_Input material_

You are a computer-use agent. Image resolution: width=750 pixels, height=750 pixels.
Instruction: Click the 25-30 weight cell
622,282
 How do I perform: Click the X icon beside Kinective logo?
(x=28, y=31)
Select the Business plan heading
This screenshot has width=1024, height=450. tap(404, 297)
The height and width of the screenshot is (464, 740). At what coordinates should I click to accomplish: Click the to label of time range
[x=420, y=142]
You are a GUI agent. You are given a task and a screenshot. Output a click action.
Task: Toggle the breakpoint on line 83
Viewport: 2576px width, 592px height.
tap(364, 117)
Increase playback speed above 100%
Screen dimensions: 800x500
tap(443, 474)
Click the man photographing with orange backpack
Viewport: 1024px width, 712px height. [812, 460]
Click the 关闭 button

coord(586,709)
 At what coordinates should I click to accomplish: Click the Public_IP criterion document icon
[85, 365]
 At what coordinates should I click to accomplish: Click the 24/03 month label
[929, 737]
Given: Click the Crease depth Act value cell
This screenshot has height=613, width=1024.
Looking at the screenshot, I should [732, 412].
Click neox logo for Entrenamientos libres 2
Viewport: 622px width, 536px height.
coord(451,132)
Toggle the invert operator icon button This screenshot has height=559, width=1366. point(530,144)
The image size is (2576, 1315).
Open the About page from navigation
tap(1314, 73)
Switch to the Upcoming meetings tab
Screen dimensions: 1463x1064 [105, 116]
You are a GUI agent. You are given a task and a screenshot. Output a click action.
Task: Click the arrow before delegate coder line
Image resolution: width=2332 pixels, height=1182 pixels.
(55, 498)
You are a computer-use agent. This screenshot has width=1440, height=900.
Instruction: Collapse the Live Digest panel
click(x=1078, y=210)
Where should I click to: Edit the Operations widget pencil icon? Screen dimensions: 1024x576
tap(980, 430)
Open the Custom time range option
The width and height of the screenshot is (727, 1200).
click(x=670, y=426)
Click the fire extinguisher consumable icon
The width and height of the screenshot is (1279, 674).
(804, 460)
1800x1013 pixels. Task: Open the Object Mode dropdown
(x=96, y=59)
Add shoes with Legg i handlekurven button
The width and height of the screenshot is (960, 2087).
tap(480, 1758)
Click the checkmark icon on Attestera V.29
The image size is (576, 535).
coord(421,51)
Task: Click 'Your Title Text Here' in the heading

_Your instructions_
List every line from the entries above that contains the string "label". Treat uppercase and lowercase as different.

_Exercise answer_
The height and width of the screenshot is (464, 740). At what coordinates should I click to accomplish: Click the to label of time range
 At what coordinates should I click to accomplish: Click the 24/03 month label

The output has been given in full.